Cheese bar es uno de los sitios por excelencia para tomar queso. Su flamante barra, es perfecta para disfrutar de una copa maridada con exquisitas tapas de queso. Nacido en época estival, Cheese Bar quiere convertirse en un espacio en el que luchar contra las altas temperaturas mientras se descubren nuevas opciones gastronómicas relacionadas con el mundo del queso. Partiendo de la base de que el queso es algo bastante asqueroso (si pensamos en su textura, su olor y la manera en la que se obtiene) realmente es una ardua tarea integrarlo y maridarlo con según que cosas… como el pescado por ejemplo. Y en ese intento de vencer la parte gastronómicamente oscura del queso, están los promotores de este bonito local, conscientes de ese gran problema, revisando (para bien) su carta e incorporando geniales tablas personalizadas.

Las tapas son versiones reducidas de los platos que han acumulado tanto éxito durante los pasados meses e incorporan también nuevas creacioness del chef Francisco Pajares. Ofrecen además una tapa de quesos, compuesta por tres tipos de queso seleccionados diariamente por los Maitres Fromagers (lo hacen estupendamente viviendo toda la parafernalia quesera como si de una ceremonia se tratase). Un recurrente piscolabis que resulta óptimo para comer o cenar por un precio de entre 14 y 16€ degustando, por ejemplo, dos tapas y una bebida. Una opción positiva para ir cenar a base de quesos cortados, servidos y maridados perfectamente bien. Vamos, con una tabla y un vino sales de allí felizmente rodando calle abajo…
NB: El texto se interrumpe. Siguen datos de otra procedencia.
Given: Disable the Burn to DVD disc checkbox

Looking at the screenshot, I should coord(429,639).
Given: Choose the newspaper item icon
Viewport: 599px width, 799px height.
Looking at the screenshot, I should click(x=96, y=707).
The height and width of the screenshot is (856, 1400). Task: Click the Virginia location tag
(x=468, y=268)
Cheese bar destaca también por sus desayunos, su zona de copas con una carta de vinos y destilados Premium especialmente pensada para tomar con queso, y su preciosa biblioteca donde poder descubrir todos los secretos del queso leyendo sus libros. Pero quien no quiera una tabla, puede probar la nueva carta. Muy pulida e integrando el queso de manera fluida y discreta, evitando asi que la fusión sea forzada. No olvidemos que la presencia de queso en un plato es uno de los garantes del comistrajo, y es dificil tratarlo correctamente en cocina. Llegué mentalizado para catar comistrajos queseros (armado con una sobrecito de Sal de Frutas Eno de naranaja que es mi kit de supervivencia para esos restaurantes de Dios), y me soprendieron gratamente los nuevos platos, que armonizan con el queso sin meterlo con calzador. No hizo falta sacar mi armamento secreto de bicarbonato orange.
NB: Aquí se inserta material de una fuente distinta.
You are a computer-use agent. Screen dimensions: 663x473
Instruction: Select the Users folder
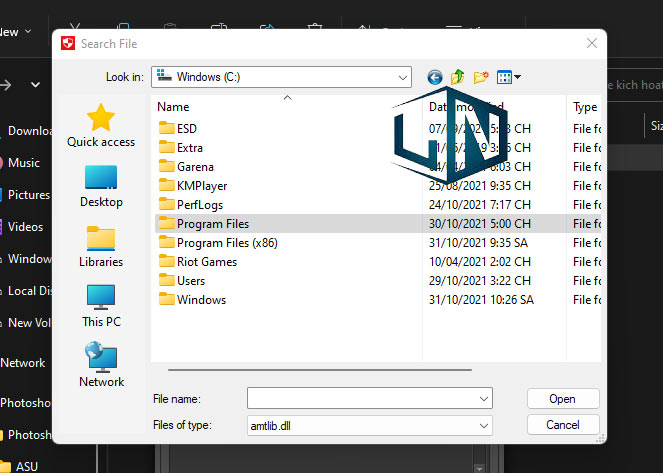190,281
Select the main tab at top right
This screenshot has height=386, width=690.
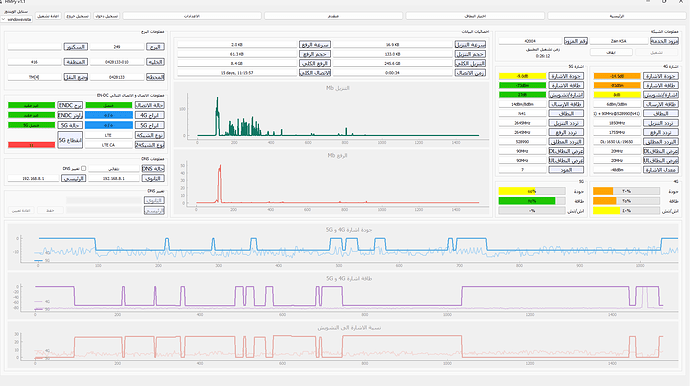pyautogui.click(x=617, y=16)

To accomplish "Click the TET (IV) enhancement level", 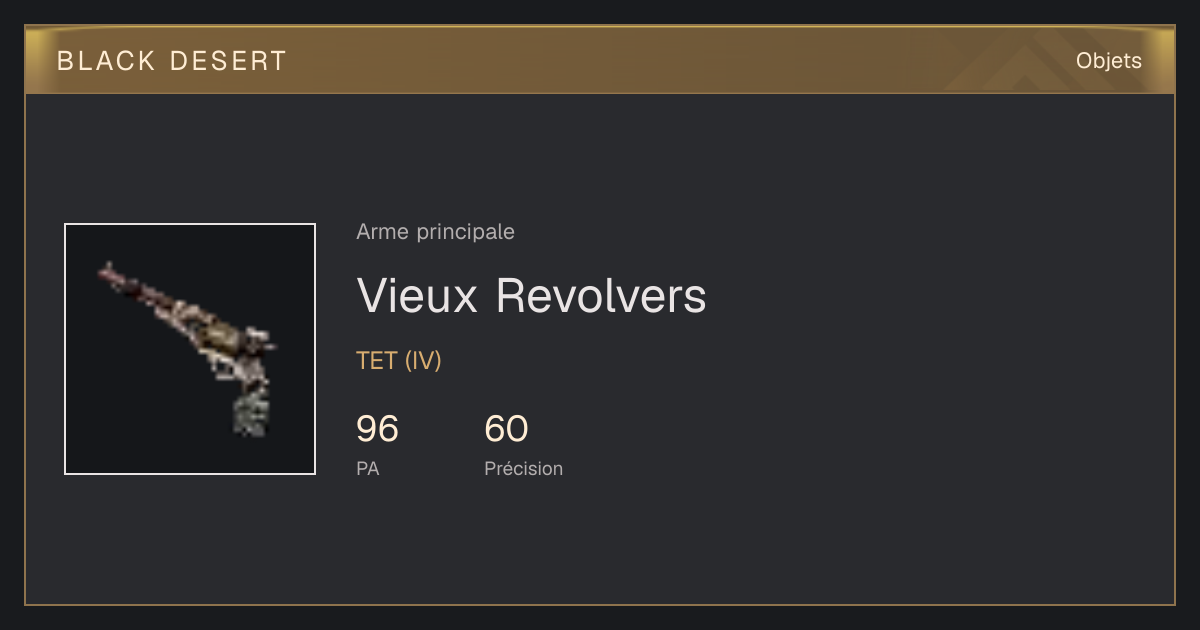I will pyautogui.click(x=399, y=361).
Destaco de su carta los lomos de sardina Parrocha en escabeche suave con bastones de queso Grazalema (maridan bien como acompañamiento al escabeche), el tomato Kumato con queso pasiego (excelsa muestra de que queso y tomate son compatibles), los falsos gnocchis de queso Zamorano asados y con salsa de tomate trufada (un sencillo plato muy austero que vuelve a ensalazar el bizarro binomio queso-tamatuno) y los chipirones a la plancha con queso de Cantagrullas (que con algún trazo de comistrajo-recordemos que lleva queso fundido como relleno- se dejan comer muy bien y son un buen intento de la fusión desnaturalizada que supone pescado y la leche de una vaca fermentada), y los geniales helados de queso sólo servidos en este saloncito con jardín vertical y acustica a lo madrileño (con ruido extra). Todo un acierto las super mega ultra buenas tablas de queso, y la carta progresa muy acertadamente. Poncelet Cheese Bar. Calificación: 7,1. Tabla de Quesos: 7,7. Carta: 6,7. Decoración: 7. Servicio: 7,8.